▸ **TRY IT**
Return each line in the records below that includes "dimensions".
Start of DATA EXTRACTS
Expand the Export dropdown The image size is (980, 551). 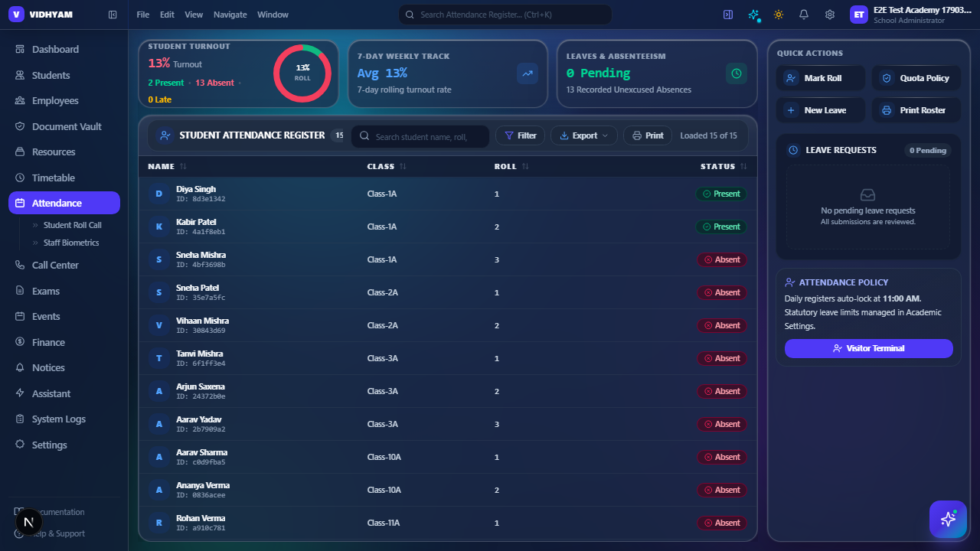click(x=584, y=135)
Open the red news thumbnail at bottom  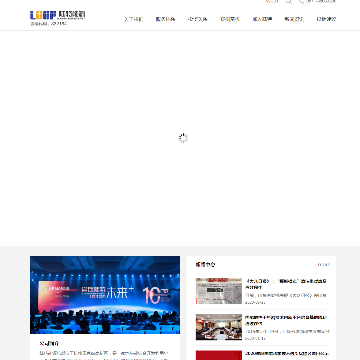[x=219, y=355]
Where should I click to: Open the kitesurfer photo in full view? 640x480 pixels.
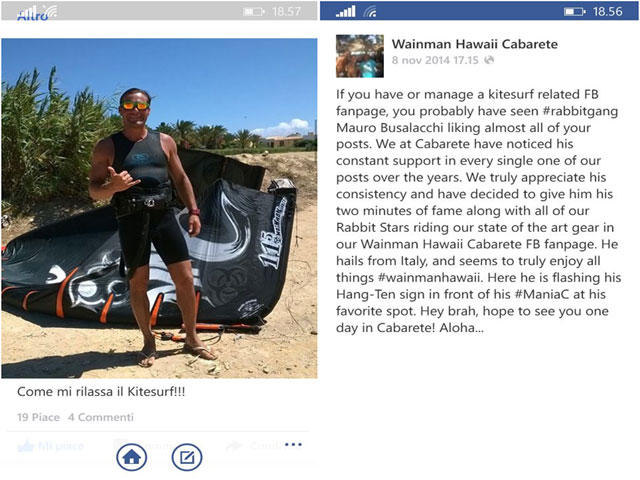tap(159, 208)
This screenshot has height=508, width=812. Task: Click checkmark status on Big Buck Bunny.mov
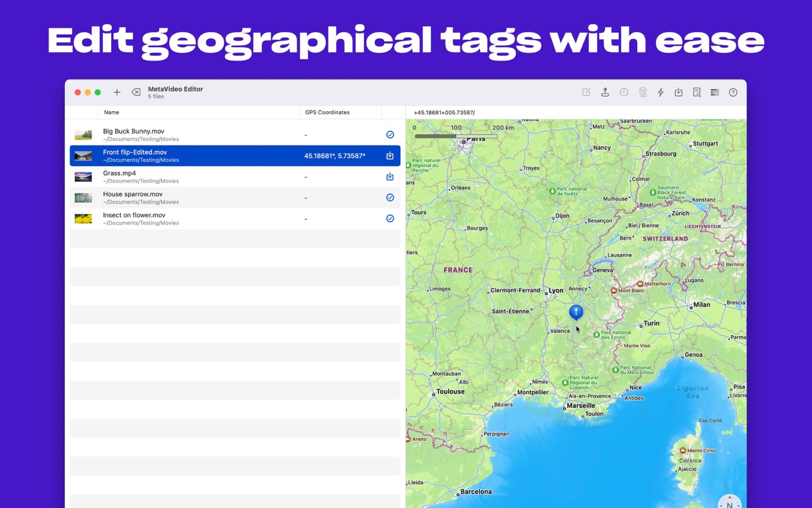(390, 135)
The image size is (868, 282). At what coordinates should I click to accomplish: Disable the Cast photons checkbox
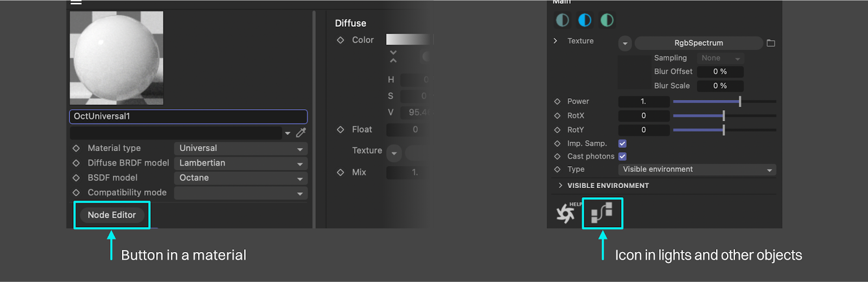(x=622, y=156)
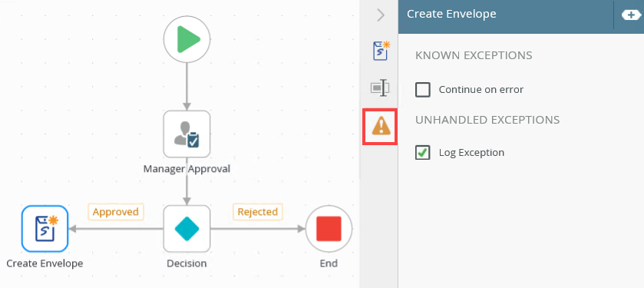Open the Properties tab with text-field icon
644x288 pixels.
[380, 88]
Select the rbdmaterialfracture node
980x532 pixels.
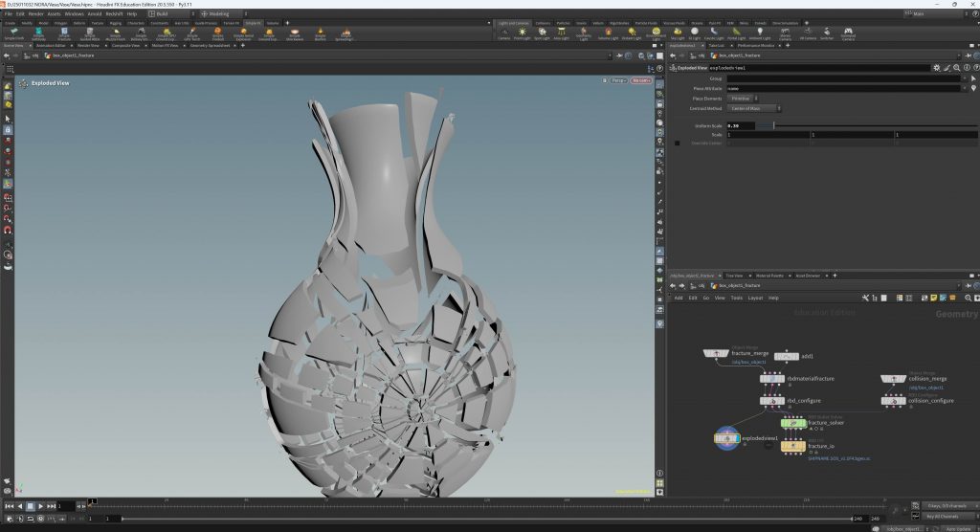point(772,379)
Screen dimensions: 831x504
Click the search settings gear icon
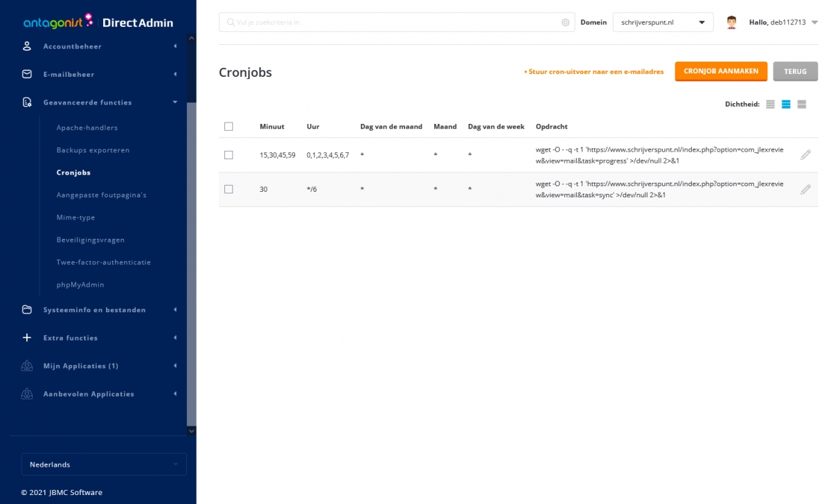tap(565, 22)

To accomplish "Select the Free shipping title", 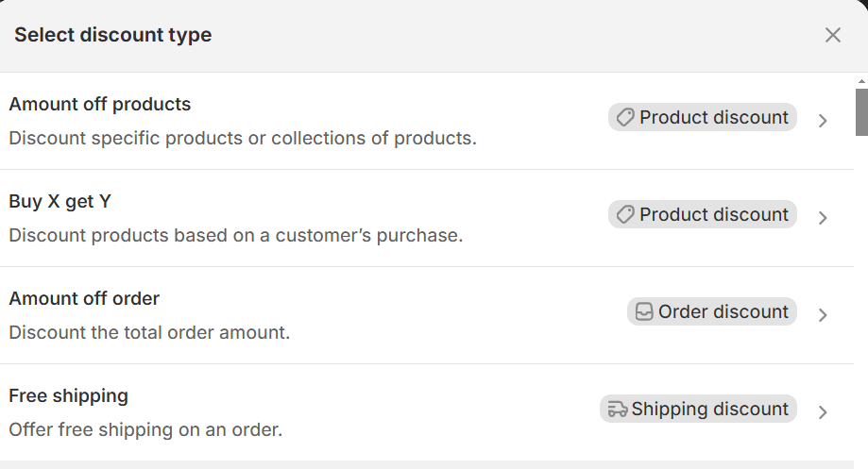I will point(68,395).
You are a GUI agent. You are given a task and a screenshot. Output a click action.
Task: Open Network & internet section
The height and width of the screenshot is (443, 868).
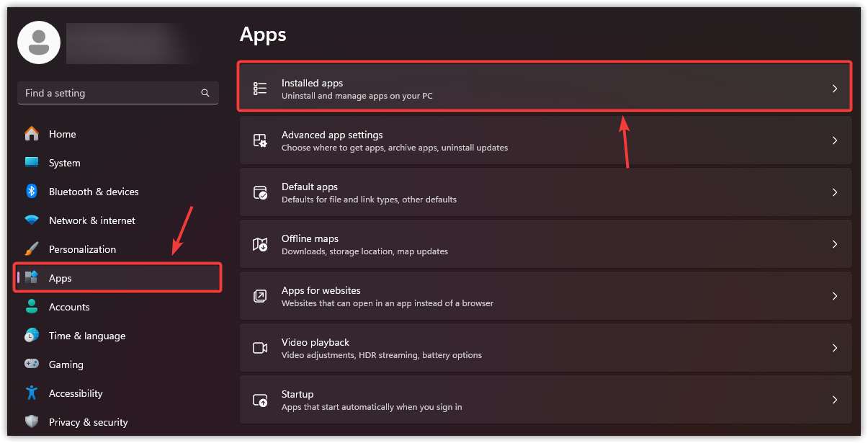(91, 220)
End of DATA EXTRACTS
Start of DATA EXTRACTS
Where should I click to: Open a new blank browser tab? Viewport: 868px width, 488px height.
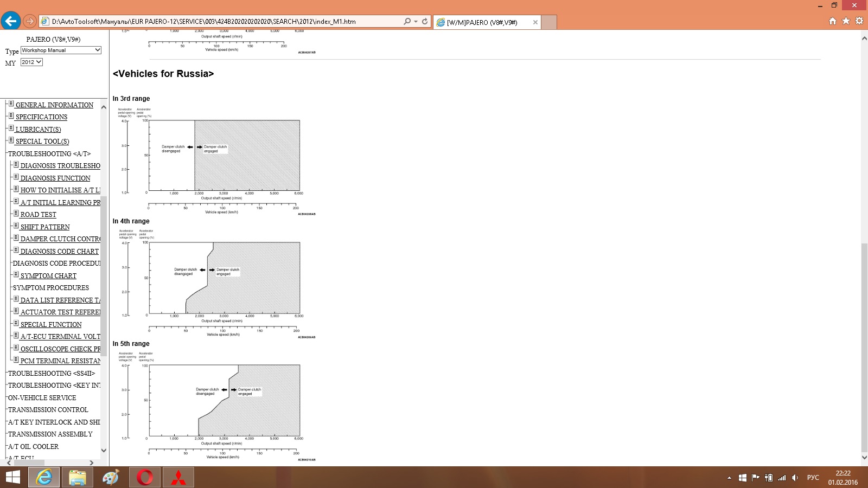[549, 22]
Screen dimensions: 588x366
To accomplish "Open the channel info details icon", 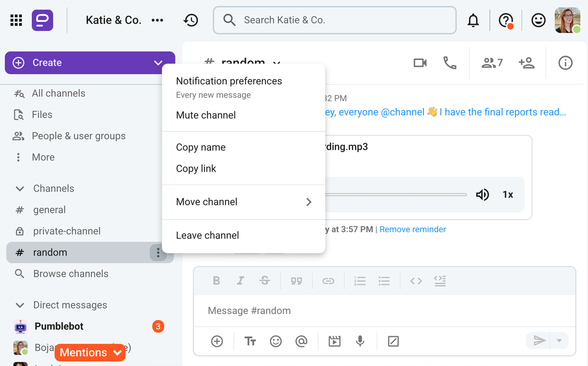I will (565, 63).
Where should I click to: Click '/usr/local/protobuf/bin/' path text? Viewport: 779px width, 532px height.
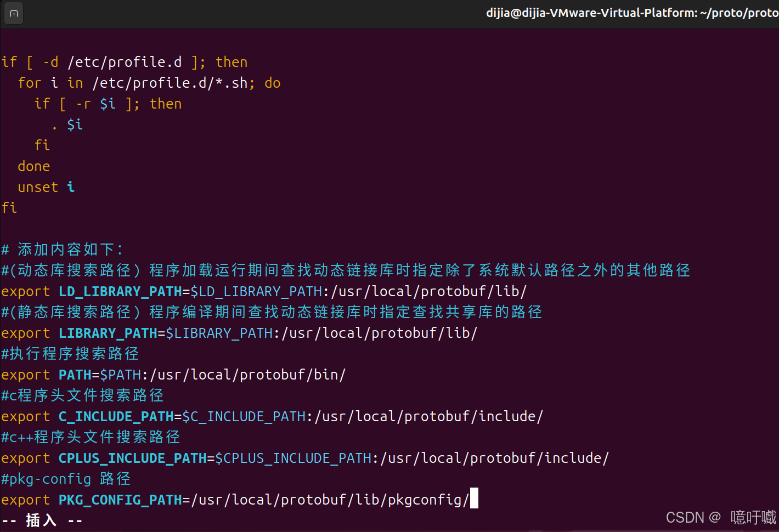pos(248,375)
End of DATA EXTRACTS
▸ **FINISHED EXERCISE**
Screen dimensions: 831x504
Screen dimensions: 588x366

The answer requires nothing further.